Jason Hildebrand wrote:
On Wed, 2004-11-10 at 10:41 +0100, Uwe Grauer wrote:
I took a look on MiddleKit, but thought that the transaction control
isn't really there.
This seems to be the reason, that MiddleKit dosn't support transaction
oriented Databases.
Most People are using mysql with MiddleKit!?
Is there any Form of transaction control now in MiddleKit svn?
You can use MiddleKit with databases which support transactions, but
MiddleKit doesn't let you actually take advantage of database-level
transactions.
When you add or change a MiddleKit object, that object is marked "dirty" for
that thread. The next time you call store.saveChanges(), all dirty objects
for that thread are committed to the database. It's possible that an object
could be modified by two threads simultaneously; in this case the second
thread to set an attribute would overwrite the change made by the first
thread. Whichever thread calls store.saveChanges() first would cause the
database to be updated. MiddleKit offers no mechanism for "locking" objects
or rolling-back changes. In practice, these limitations have not been issues
for the applications I have written, but this needs to be evaluated for each
application.
If you need transaction support and want to use an ORM, I'd suggest looking
at SQLObject (http://sqlobject.org) or Modeling (http://modeling.sf.net).
Whereas MiddleKit caches objects and ensures that there is only one
python object in a process corresponding to a given database record, it appears
that SQLObject creates multiple python-objects for a given record (if for
example two threads try to fetch the same object, each using their own
database connection). This is reasonable, since a fetch-update-commit
operation would most likely be performed by the same thread, and allows you
to use database-level transactions with SQLObject.

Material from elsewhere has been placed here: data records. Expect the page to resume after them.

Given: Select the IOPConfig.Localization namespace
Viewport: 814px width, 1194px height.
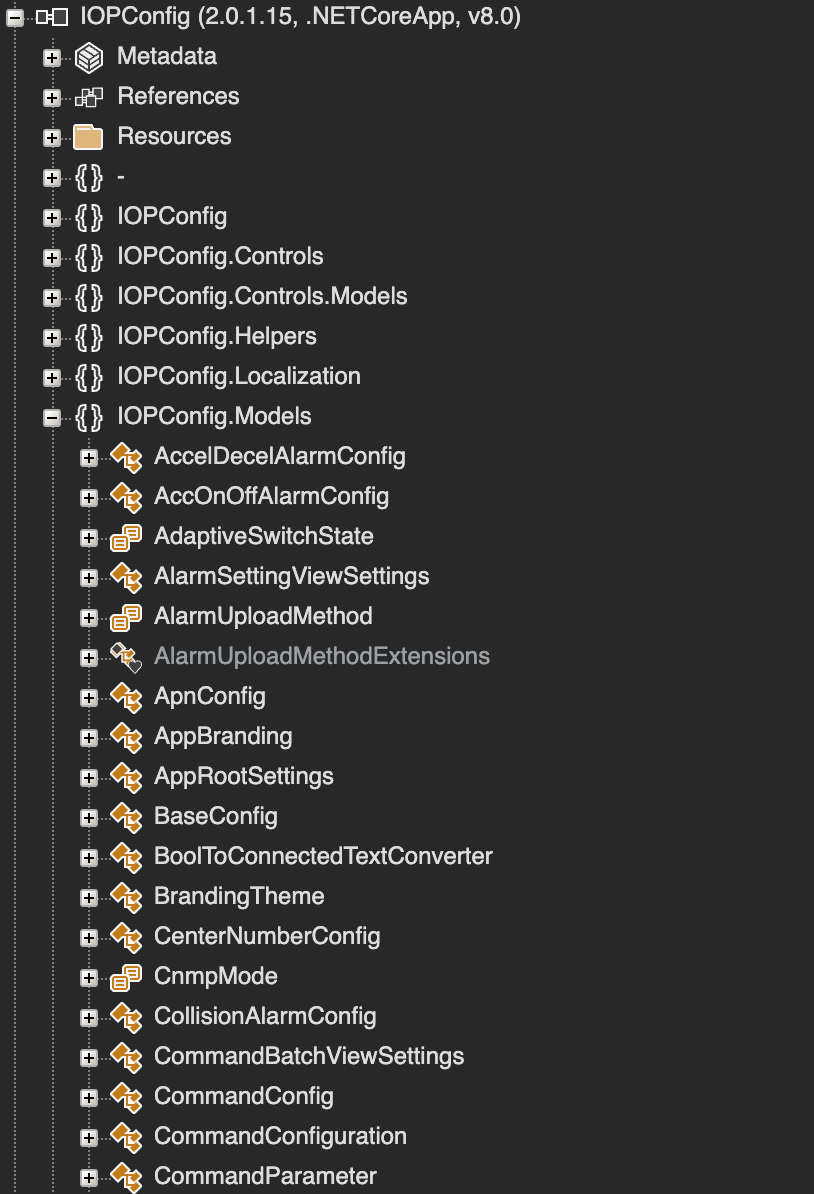Looking at the screenshot, I should tap(238, 376).
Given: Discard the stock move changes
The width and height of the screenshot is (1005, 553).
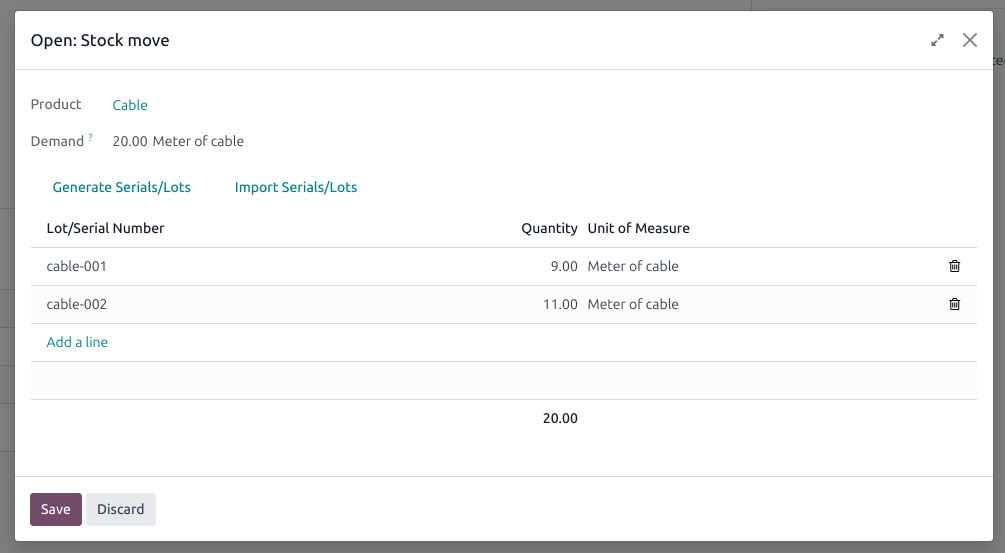Looking at the screenshot, I should click(120, 509).
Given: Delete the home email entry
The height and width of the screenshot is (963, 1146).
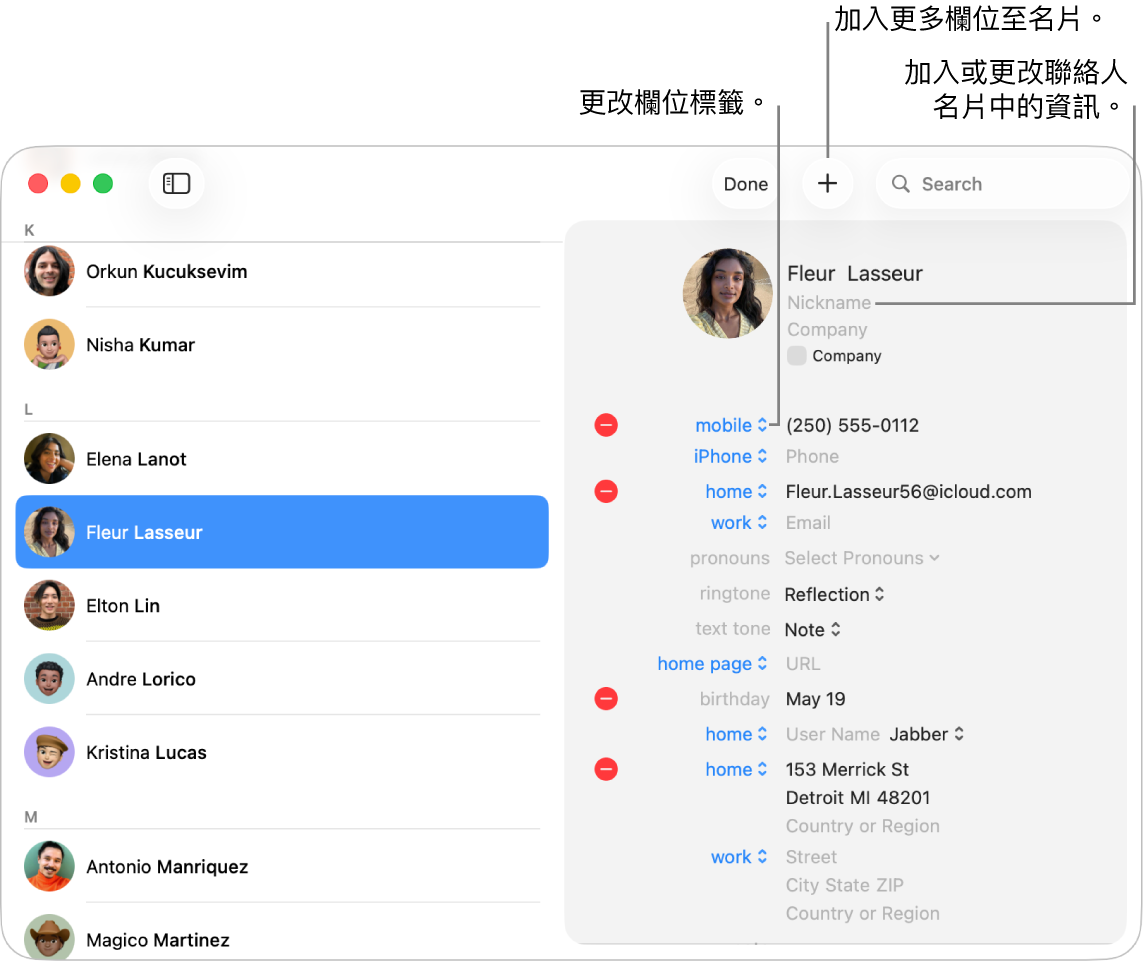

Modeling has a more complex design, which includes the concept of an "Editing
Context" (which I take to be an abstraction for a transaction), and IIRC does
allow you to lock objects. I have never tried it out though, so I can't comment
on how well it works in practice.
peace,
Jason
Jason,
i thank you for your reply, but this is as worst as i thought.
No real Transactions in MiddleKit.
I'm using my homebrowed DBI-access with a ConnectionPool and real
Transactions.
I think i will use an ORM in the feature, but am still investigating.